For outcome #1, 90% of those interviewed rated 4 or 5 on the importance of outcome and only 40% of them are satisfied (rated 4 or 5) with current solution. Resulting in 14.0 opportunity score. Otherwise for outcome #2—they see it as something that not really important but actually already well served with current solution. You don't want to focus on #2 for now. As for #3, it has the highest opportunity score. It means, to "Minimize the chance of my ride to arrive in wrong location" is highly important for them but they are not really satisfied with current solution. This is your opportunity—thus, you have to include solution for it in your MVP. You could have hundreds of outcome, this technique help you prioritise them.
The simplest way to determine the feature set of an MVP is by asking yourself of EVERY feature, "is this required in order to provide the minimum amount of value to the end user?". The whole concept of MVP is to get something out as quickly as possible to start validating your hypotheses by learning with real user data. Therefore you should only include the MOST minimum amount of things that are required to validate those hypotheses. Anything additional you include will delay the amount of time it takes to prove or disprove your hypotheses and therefore could be wasted time.
If you are trying to make a decision about MVP features and you don't yet know what overall hypotheses you are trying to prove or disprove with your MVP then you are already doomed to choose the MVP feature set based on personal opinion, consensus and whoever has the loudest voice. So you need to ensure you are starting with a clear idea of what are the goal learnings of the MVP before you can do anything else.
It's hard to be rigorous about MVP decisions - especially with clients & stakeholders who are almost always going to fall on the side of "yes that's required" - but it's the best way to ensure you make the most of you & your engineers time in the long-run by building products that are based in reality rather than based on you and your teams assumptions of reality.
Generally the way to determine a MVP would be to sit down with the Client and put together a list of the requirements. Once the list is gathered, it is best to then rank them based on priority.
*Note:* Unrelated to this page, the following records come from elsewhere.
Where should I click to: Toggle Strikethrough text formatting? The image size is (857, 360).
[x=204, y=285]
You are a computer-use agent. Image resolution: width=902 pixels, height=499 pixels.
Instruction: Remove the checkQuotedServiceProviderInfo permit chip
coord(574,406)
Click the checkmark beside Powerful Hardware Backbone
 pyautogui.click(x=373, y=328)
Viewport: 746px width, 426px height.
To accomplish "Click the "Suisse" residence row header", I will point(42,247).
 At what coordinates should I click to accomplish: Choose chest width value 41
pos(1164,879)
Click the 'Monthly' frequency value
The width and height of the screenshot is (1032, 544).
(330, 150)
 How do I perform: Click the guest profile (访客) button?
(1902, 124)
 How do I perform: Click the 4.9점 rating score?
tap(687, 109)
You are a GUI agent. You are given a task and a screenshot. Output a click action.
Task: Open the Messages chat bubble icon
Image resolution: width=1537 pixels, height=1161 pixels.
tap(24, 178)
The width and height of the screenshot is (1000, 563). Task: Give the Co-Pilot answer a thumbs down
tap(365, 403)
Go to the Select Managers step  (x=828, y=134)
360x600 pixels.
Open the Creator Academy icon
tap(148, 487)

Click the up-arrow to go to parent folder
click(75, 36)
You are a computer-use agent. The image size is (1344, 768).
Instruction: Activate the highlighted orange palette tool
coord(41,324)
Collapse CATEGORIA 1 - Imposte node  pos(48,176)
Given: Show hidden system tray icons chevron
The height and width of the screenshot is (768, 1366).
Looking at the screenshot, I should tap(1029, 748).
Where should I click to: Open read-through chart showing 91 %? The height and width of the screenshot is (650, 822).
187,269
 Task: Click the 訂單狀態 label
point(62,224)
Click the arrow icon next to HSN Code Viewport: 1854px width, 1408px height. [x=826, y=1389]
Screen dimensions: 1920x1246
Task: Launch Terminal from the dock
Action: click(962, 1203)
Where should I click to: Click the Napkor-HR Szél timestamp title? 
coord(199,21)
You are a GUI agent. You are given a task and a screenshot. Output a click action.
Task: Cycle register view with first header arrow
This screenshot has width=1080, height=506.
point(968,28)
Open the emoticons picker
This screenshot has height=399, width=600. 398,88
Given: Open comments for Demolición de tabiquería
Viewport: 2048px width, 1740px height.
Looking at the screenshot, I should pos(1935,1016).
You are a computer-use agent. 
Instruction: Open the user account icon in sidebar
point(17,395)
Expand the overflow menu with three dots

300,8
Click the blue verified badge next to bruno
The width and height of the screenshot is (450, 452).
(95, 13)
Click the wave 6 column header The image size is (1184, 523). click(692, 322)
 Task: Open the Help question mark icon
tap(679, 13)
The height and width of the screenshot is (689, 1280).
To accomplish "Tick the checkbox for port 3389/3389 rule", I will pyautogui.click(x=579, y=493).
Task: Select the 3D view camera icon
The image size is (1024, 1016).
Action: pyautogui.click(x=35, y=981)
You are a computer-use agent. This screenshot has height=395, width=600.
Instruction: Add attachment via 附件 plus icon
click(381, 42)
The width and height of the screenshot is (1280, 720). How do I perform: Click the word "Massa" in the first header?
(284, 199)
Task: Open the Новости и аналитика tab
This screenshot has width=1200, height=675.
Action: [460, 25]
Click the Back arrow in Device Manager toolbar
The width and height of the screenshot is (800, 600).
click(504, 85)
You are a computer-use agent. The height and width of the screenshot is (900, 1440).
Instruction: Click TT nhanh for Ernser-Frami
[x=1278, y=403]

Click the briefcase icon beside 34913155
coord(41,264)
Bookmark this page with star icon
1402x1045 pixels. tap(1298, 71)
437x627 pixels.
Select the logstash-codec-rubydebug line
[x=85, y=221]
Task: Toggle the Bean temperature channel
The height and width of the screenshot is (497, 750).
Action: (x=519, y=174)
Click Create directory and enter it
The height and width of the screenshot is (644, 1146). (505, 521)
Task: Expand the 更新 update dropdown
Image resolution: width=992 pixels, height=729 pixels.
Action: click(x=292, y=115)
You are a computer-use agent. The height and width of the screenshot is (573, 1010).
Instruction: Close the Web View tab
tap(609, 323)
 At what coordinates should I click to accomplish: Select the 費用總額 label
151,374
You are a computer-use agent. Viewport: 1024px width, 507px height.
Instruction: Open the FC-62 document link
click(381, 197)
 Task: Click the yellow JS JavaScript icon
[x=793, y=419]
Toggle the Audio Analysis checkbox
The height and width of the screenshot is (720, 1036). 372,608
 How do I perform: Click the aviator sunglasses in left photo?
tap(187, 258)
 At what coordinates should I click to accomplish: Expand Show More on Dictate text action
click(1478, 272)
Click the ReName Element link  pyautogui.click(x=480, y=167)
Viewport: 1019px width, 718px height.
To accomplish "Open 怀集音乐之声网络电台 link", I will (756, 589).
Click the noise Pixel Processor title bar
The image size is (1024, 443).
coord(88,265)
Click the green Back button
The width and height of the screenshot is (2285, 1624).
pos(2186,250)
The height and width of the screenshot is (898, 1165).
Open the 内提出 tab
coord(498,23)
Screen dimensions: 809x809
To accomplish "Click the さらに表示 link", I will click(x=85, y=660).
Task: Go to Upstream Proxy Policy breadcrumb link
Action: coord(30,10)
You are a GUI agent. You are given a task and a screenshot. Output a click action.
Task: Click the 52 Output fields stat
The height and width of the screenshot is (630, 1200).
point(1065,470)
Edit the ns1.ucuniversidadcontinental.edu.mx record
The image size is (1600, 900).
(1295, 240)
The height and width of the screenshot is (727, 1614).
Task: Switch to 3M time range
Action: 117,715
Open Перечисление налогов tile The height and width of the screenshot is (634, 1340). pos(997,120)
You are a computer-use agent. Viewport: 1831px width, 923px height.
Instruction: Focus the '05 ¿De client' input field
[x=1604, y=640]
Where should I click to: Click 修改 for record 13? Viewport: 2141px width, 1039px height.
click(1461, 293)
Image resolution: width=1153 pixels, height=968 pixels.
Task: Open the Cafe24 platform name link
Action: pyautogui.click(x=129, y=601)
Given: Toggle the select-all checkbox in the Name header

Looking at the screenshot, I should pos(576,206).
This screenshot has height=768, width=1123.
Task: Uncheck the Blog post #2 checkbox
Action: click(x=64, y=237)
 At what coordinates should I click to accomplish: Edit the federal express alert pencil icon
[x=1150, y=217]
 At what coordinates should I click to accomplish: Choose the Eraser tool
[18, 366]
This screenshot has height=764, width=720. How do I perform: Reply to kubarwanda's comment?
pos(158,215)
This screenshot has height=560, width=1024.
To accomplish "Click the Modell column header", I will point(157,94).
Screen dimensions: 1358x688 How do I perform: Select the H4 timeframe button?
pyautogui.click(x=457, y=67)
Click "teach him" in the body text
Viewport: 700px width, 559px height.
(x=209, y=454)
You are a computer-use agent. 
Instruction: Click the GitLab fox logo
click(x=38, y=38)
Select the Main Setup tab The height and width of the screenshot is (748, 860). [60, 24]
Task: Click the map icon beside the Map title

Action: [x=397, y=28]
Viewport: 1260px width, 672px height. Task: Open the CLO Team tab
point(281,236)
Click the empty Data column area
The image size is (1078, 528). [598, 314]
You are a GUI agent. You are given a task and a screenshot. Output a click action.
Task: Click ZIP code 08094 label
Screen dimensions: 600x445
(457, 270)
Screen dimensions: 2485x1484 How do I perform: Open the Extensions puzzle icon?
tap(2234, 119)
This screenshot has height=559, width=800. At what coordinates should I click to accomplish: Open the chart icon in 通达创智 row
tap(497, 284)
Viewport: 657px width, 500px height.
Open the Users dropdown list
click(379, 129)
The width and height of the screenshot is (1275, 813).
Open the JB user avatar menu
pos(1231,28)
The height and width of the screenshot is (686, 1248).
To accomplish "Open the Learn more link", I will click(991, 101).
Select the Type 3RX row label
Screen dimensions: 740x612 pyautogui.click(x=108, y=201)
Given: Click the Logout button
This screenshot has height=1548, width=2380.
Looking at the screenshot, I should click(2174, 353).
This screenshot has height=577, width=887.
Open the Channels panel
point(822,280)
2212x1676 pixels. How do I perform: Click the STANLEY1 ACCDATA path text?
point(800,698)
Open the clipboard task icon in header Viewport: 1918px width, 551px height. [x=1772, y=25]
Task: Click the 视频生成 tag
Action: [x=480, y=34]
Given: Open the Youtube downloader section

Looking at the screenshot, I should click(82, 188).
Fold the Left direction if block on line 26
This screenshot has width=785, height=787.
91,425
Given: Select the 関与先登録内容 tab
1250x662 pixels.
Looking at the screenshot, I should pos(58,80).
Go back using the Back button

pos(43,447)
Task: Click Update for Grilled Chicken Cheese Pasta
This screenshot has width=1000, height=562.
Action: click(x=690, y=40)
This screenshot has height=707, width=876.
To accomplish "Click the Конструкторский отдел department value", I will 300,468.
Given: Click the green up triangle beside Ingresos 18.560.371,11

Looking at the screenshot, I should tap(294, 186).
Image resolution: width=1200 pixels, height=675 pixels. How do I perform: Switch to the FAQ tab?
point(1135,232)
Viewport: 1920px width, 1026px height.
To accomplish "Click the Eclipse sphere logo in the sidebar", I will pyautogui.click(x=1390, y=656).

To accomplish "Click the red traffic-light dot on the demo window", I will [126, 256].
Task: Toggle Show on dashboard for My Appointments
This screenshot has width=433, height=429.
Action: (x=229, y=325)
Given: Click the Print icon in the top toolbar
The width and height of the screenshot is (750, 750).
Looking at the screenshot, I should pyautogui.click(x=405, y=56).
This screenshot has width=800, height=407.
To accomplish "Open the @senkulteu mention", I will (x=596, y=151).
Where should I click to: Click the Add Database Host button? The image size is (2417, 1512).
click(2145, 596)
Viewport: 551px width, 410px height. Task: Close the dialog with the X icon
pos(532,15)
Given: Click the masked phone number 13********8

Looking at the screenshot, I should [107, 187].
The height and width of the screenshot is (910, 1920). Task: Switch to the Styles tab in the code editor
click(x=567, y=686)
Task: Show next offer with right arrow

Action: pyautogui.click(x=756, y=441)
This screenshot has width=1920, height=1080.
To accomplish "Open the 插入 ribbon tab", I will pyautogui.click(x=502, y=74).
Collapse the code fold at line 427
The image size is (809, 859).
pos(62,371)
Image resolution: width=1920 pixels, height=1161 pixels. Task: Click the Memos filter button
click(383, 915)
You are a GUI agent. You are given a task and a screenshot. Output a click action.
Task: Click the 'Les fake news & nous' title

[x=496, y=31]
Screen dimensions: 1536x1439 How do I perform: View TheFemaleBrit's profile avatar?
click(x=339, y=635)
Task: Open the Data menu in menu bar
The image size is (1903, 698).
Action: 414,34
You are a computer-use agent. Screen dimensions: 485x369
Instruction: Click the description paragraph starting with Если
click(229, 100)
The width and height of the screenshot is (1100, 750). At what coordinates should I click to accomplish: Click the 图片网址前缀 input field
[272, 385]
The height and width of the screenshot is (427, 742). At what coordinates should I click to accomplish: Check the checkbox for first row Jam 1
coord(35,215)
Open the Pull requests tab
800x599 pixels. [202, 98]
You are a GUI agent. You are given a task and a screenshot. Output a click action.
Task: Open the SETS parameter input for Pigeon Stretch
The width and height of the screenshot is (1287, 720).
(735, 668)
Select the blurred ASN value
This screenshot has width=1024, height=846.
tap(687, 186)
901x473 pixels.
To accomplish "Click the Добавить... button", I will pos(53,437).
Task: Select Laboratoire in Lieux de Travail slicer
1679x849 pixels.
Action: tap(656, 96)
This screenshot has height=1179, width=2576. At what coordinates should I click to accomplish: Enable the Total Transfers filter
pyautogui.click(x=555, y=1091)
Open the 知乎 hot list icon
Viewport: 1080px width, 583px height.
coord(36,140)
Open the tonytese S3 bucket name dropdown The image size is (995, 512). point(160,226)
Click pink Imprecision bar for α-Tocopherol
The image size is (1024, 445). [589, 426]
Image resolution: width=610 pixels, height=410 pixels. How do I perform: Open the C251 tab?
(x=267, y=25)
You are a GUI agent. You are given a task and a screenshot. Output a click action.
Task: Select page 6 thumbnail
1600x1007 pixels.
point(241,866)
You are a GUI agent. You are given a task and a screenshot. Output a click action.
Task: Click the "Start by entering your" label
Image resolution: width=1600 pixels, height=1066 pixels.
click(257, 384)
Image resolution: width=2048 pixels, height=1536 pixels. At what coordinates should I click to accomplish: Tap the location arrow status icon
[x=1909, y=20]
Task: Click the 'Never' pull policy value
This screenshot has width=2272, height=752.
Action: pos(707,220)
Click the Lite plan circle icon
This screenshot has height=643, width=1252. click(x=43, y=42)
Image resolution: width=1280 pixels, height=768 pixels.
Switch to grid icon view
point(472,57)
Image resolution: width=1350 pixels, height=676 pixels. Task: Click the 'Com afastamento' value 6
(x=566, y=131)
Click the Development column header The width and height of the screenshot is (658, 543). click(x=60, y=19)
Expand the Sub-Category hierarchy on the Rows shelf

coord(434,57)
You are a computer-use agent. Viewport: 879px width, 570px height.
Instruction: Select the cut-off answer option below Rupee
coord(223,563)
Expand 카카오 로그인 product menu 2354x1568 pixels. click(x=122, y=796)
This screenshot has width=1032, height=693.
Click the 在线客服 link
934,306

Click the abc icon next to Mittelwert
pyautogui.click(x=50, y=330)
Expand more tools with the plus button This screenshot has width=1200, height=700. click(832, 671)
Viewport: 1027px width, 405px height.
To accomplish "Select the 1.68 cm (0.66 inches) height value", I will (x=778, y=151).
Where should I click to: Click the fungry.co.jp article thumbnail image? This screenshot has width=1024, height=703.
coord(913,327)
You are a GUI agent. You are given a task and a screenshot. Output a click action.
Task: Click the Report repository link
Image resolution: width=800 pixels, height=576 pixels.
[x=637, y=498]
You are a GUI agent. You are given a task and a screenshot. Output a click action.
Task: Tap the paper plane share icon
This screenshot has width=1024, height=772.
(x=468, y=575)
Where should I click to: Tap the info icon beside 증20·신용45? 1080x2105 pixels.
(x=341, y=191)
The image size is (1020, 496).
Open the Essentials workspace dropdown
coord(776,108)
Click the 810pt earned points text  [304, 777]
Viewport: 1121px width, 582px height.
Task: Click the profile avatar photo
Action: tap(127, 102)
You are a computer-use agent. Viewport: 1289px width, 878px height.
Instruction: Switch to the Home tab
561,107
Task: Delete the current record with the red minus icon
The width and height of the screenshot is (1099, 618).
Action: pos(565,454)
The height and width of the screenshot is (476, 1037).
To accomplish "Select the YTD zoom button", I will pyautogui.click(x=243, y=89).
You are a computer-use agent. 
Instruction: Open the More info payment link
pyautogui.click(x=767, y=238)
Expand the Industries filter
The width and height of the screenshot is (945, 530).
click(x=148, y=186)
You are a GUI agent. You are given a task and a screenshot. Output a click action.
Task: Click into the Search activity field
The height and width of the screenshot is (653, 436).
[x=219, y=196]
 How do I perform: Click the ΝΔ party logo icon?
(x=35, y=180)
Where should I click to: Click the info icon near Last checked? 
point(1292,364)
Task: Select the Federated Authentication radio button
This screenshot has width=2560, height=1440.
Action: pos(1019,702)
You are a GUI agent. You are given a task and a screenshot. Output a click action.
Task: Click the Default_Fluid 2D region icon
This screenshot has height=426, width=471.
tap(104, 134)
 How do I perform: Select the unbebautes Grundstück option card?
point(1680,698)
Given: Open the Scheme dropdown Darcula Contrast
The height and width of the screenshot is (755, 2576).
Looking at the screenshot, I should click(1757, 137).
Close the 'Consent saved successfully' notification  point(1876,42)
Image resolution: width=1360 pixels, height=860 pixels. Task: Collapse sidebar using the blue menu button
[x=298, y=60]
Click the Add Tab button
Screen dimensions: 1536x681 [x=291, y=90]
There are many methods to do this, assigning numbers (1-10, 1-100), MOSCOW, Fibonacci etc. it depends on the client as to what they prefer.
I would then examine the top priority requirements and determine their dependencies, and then go from there.
Quite tricky question given that MVP depends on what users might like or not in a product which does not exist yet. We are playing with the future, that is, we do not have hard data at the moment to base our decision on.
In that case, we could research case studies of the past, closest to your value proposition intentions. Let's say you are after an MVP for a flying car. You must ask yourself: what similar product developments have we seen in the past in terms of target audience, industry, projected price, positioning, presumed innovation adoption curve, etc?
Once you come up with a few suggestions, you can start thinking about them "back in time" - if you were to develop them back in time (with your present knowledge about them), what would you strip away so as to reach the basic stage of an MVP?
Such speculations would not give you a straightforward answer, but they might inspire your creativity on the subject.
Other than that, strive to make your MVP as flexible to modify as possible. This would allow you to respond to market feedback. Mind you this is counter-intuitive - usually by MVP we understand a stripped-down version (which also means cheapest one) and not most flexible one (which may come quite expensive).